The photonics award was the result of years of tremendous effort and collaboration - 55 companies, 20 universities and laboratories, 33 other educational institutions, 16 non-profits, and representatives from 20 states - this in a region not known for always working together. Into that achievement, an Albany university and a handful of local business executives have tossed a hand-grenade. Sorry. There's just no other way to read this.

What happens next is critical.Somebody higher up - the governor?the Department of Defense? - needs to make clear immediately who's in charge.And frankly, that "who" must be local leaders, not SUNY Poly.

Maybe, of course, this isn't a SUNY Poly power grab. That institution has been doing a lot for the Rochester area. They're already involved in the tech centers in Canandaigua and the Canal Ponds Business Park in Greece. Maybe the SUNY Poly folks believe they're better leaders and we'll just screw up. If so, I think they're wrong.

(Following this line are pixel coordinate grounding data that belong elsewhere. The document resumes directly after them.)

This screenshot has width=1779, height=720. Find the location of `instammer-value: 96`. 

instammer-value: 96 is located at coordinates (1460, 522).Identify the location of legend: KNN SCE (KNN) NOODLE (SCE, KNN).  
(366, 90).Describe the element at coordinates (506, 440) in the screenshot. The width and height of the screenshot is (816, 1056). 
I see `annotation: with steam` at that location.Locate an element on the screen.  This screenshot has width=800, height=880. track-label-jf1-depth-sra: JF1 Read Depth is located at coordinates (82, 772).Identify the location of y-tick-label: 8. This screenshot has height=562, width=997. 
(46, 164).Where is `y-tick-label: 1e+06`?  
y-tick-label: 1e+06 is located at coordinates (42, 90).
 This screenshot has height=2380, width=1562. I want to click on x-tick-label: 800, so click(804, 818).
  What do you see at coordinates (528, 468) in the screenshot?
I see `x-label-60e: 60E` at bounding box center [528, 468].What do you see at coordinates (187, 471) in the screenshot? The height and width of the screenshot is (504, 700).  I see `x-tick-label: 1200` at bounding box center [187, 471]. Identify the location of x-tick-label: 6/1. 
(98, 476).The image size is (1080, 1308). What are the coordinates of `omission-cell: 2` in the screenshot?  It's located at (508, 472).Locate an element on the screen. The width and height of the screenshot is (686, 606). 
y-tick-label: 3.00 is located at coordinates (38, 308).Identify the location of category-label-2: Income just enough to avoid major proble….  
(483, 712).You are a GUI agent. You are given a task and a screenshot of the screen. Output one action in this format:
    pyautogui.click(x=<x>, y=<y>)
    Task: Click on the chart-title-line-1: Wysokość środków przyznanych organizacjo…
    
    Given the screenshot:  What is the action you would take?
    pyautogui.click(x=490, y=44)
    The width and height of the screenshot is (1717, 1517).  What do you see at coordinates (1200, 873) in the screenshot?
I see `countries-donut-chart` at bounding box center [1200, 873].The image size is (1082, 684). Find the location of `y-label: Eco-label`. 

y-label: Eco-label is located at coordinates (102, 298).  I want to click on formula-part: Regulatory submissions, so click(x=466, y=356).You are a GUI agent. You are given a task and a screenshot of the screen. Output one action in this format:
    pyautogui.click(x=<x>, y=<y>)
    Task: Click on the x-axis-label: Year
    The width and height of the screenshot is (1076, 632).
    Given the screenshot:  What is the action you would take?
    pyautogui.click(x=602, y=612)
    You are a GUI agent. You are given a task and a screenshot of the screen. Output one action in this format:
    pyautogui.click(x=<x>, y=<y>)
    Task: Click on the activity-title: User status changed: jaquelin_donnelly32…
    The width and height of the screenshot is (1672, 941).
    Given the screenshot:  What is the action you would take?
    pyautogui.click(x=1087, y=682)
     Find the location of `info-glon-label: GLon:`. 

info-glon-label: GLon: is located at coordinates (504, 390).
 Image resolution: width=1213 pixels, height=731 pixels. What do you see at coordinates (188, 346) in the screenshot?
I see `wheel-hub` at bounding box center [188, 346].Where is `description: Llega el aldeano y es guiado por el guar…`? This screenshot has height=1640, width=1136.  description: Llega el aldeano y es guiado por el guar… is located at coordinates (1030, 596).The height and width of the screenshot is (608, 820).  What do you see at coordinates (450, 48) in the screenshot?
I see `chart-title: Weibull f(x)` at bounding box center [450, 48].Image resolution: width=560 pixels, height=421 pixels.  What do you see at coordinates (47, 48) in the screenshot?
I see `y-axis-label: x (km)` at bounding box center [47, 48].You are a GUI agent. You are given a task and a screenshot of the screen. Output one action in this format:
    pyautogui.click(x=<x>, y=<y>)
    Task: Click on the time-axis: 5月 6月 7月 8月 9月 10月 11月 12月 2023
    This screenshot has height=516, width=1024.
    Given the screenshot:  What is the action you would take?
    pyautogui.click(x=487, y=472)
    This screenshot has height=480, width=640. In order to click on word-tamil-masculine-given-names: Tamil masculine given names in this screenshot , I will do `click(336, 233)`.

This region is now working together on a wide variety of initiatives. We've been collaborating - across municipal boundaries, across county lines, despite competing interests and despite governmental structures and history that make collaborating nearly impossible. Not only do we not need to have key decisions impacting this region made by outside interests but it is counter-productive. And it is highly destructive.

Appearances to the contrary, this fight is not about real estate. It is about power, leadership, and process. The location of the photonics headquarters is the first of many decisions, and it will pale in importance to some of the others.

Where will the $610 million photonics institute money go? Which existing and new businesses and labs will do the research and the work and create the jobs? How will the institute work with the entities in other states that are partners in this effort? Will those decisions be made collaboratively, or by one person or institution?

I'm sure this mess can be cleaned up. And I'm sure everybody involved can recreate the sense of forward movement - and excitement - that we had a few weeks ago. But the Albany power grab has to stop.